フロイトは、どこかでこんな言い方をしていました。
「誰かを愛するということは、その誰か以外を愛さないということだ」
そして、同じフロイトは、恋愛を「性的過大評価」とも表現しています。
何かを愛するとは、客観的にはその何かを「過大評価」し、その何か以外を「差別」することです。
その何かが「自分」である場合は「エゴイズム」ですが、「愛」の場合も、対象が広がるだけで、同じ構造を持っています。
「エゴイズム」は自分を守るだけだが、「愛」は他人のために犠牲になれる、時には死ぬこともある。だから美しい。その点が違う、という人もいるかもしれません。
しかし、人間は「エゴイズム」で自殺することも多い。自分のイメージや価値を守るために命を犠牲にするのです。
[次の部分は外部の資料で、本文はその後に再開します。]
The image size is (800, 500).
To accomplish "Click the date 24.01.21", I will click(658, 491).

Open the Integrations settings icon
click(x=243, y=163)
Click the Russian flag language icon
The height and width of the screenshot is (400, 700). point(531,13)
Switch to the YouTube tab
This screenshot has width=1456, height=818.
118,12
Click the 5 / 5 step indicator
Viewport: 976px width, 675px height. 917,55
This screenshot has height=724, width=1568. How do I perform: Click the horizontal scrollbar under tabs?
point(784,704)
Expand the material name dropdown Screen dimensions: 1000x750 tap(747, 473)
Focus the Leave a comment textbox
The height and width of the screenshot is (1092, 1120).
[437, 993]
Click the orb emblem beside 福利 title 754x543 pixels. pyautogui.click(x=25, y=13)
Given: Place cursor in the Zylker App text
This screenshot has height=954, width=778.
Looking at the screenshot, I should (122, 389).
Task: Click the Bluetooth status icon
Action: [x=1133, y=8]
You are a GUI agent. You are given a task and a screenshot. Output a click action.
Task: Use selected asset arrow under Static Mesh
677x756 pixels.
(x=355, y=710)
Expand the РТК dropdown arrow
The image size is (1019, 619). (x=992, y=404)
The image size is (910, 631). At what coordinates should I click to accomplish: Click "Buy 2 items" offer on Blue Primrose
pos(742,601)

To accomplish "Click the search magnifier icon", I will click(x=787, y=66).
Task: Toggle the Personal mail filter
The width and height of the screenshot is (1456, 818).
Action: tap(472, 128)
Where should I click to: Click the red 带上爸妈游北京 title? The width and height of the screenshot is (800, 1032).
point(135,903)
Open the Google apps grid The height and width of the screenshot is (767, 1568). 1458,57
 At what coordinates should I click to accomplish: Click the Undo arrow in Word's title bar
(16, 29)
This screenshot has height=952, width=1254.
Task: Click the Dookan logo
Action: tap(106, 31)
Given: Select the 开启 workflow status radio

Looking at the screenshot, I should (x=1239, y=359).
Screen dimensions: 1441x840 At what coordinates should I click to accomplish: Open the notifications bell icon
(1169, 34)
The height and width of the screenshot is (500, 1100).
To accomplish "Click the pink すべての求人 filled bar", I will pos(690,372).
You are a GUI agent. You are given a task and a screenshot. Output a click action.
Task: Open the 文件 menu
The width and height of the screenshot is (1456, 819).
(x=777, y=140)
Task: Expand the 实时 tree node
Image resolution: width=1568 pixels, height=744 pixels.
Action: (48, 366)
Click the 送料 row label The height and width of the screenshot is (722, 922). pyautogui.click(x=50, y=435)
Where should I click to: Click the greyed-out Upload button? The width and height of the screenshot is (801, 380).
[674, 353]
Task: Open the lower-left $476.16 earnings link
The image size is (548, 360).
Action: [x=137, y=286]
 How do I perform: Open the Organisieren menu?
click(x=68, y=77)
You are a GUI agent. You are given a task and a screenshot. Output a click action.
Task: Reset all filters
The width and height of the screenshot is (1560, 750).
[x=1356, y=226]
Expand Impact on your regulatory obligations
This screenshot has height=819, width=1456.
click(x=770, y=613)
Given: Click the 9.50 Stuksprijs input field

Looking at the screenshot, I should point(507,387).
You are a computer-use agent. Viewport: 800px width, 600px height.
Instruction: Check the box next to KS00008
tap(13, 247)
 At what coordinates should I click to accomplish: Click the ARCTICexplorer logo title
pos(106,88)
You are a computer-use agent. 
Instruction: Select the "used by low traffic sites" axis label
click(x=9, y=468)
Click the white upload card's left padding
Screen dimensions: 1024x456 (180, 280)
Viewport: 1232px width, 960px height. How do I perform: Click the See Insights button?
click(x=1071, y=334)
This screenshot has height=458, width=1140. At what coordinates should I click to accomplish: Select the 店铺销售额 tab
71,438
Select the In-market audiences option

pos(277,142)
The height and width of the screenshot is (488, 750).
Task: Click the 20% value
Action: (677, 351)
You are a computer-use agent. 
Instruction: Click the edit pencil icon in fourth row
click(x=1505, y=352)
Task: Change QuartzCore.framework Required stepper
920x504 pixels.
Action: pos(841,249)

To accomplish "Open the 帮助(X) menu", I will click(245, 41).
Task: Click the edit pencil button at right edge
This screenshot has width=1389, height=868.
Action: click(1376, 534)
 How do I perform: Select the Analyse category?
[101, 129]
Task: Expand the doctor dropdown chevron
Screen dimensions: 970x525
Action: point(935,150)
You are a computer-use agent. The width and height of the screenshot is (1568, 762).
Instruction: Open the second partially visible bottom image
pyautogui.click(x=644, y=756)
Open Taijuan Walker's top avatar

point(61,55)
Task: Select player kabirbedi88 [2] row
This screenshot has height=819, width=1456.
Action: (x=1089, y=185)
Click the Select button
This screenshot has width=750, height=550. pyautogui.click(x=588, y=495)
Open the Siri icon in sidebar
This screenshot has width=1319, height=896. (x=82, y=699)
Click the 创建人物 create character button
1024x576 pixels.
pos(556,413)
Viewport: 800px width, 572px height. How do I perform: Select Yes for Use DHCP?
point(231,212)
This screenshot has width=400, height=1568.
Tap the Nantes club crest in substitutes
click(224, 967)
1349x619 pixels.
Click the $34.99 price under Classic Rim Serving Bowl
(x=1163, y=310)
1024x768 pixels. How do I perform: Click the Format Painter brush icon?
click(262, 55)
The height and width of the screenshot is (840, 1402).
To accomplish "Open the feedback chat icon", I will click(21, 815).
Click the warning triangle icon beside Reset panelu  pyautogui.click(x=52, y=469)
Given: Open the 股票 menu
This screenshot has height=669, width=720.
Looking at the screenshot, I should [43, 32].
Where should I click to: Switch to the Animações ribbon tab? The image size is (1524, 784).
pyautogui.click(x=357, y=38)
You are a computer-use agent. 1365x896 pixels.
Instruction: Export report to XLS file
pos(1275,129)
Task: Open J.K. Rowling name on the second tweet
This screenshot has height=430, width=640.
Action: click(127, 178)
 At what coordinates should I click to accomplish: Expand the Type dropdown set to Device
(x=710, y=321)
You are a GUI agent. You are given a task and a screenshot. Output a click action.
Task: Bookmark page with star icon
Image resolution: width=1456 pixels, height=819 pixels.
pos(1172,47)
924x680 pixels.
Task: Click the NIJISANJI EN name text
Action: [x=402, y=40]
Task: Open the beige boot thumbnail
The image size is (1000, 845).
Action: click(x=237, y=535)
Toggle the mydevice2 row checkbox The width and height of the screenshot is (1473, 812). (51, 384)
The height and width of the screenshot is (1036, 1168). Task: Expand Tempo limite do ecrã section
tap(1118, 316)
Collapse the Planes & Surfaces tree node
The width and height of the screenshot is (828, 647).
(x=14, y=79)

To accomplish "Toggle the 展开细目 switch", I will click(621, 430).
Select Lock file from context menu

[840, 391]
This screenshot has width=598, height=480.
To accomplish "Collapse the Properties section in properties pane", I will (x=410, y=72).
恋人や祖国を守るために命を捧げるのとそんな違いはありません。
愛とエゴイズムの「構造」が似ていることは、井上達夫も『共生の作法』で認めていたと思いますが、あまりそこから議論を発展させてはいませんでした。
ただ、「エゴイズム」や「愛」の対極にあるものは指摘していました(それが井上の議論の目的です)。
それは「正義」です。
井上は、こんな例を挙げていたと思います。
母親とその子供がいて、もう一人、他人の子供がいるとする。
どちらの子供も飢えている。しかし、ここには、食事が一人分しかないとする。
母親が愛する自分の子供に、その食事を与えるとすれば、それは「愛」ですが、正義には反します。
それが自分の子供であるという「個別性」にこだわるのは「エゴイズム」だからです。
エゴイズムは、倫理的には最も恥ずべき行為です。
この場合は、二人の子供にジャンケンか何かをさせて、公正にどちらが食事にありつけるか決めなくてはならない。それが「正義」ですね。
(こんな話を始めたのは、山尾しおりーーN党の山尾ではなく本物のほうーーのことを改めて論じようと思ったからですが、今日は時間がないので、続きはまた今度。)